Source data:
=== Begin Enclosure ===
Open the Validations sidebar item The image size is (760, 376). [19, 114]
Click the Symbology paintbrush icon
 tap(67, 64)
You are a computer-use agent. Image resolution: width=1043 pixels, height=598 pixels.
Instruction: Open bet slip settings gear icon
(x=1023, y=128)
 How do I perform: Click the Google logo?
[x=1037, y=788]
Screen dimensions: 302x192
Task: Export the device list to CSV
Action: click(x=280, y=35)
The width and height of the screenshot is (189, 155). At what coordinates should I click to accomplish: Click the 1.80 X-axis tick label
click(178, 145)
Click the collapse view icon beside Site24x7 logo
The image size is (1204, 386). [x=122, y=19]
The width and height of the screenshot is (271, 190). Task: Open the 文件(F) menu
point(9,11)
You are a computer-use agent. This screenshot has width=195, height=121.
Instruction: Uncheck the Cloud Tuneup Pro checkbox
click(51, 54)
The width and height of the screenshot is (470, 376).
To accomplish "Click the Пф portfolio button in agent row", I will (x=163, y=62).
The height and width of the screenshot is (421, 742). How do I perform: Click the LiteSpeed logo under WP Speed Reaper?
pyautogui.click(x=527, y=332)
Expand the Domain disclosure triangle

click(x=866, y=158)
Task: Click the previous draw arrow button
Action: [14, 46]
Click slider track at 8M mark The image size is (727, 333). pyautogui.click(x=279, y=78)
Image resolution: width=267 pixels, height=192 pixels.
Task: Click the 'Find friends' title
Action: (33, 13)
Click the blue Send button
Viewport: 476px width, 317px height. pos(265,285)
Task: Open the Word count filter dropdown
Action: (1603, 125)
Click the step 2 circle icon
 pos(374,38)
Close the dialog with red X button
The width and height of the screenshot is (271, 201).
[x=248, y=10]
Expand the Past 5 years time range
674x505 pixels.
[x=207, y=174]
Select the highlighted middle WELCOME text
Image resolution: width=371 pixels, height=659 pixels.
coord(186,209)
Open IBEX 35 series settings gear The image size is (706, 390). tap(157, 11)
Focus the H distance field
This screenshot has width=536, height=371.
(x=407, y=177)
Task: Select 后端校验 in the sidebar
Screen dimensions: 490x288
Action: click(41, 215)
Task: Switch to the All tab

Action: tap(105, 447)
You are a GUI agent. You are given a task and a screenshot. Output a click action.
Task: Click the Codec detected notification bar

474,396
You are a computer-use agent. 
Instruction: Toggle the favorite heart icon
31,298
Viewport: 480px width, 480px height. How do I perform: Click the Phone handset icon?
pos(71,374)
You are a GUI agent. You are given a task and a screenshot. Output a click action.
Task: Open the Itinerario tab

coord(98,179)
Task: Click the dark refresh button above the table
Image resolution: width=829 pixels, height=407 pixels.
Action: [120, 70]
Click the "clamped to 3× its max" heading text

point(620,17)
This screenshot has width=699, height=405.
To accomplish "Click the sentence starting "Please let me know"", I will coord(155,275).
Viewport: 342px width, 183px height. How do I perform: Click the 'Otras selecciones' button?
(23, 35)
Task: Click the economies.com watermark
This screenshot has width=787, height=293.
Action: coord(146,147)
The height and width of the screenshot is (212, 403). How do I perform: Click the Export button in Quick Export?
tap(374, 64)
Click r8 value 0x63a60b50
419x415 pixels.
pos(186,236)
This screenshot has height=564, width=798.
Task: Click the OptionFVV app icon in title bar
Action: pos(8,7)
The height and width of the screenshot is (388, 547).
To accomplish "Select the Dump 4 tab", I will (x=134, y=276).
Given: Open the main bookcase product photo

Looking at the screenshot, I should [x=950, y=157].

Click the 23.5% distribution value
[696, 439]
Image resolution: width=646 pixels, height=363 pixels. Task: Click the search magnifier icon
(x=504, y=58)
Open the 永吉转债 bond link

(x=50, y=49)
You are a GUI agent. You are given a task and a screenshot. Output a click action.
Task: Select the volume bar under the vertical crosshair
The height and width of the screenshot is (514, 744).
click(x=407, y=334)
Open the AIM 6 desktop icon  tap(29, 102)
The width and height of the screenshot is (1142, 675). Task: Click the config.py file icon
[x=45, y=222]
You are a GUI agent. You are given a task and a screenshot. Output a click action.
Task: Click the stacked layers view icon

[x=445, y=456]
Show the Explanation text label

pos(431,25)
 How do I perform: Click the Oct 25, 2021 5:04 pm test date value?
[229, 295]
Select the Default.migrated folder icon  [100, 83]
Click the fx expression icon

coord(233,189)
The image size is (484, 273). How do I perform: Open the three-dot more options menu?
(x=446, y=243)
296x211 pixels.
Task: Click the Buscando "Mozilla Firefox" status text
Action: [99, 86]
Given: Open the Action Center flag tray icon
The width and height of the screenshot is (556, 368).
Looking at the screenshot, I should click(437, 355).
=== End Enclosure ===
_WORK REQUIRED_:
Each line above that carries the string "computer" has to be returned.

_EXERCISE OUTPUT_:
You are a computer-use agent. Image resolution: width=1043 pixels, height=598 pixels.
You are a computer-use agent. This screenshot has width=195, height=121.
You are a computer-use agent. 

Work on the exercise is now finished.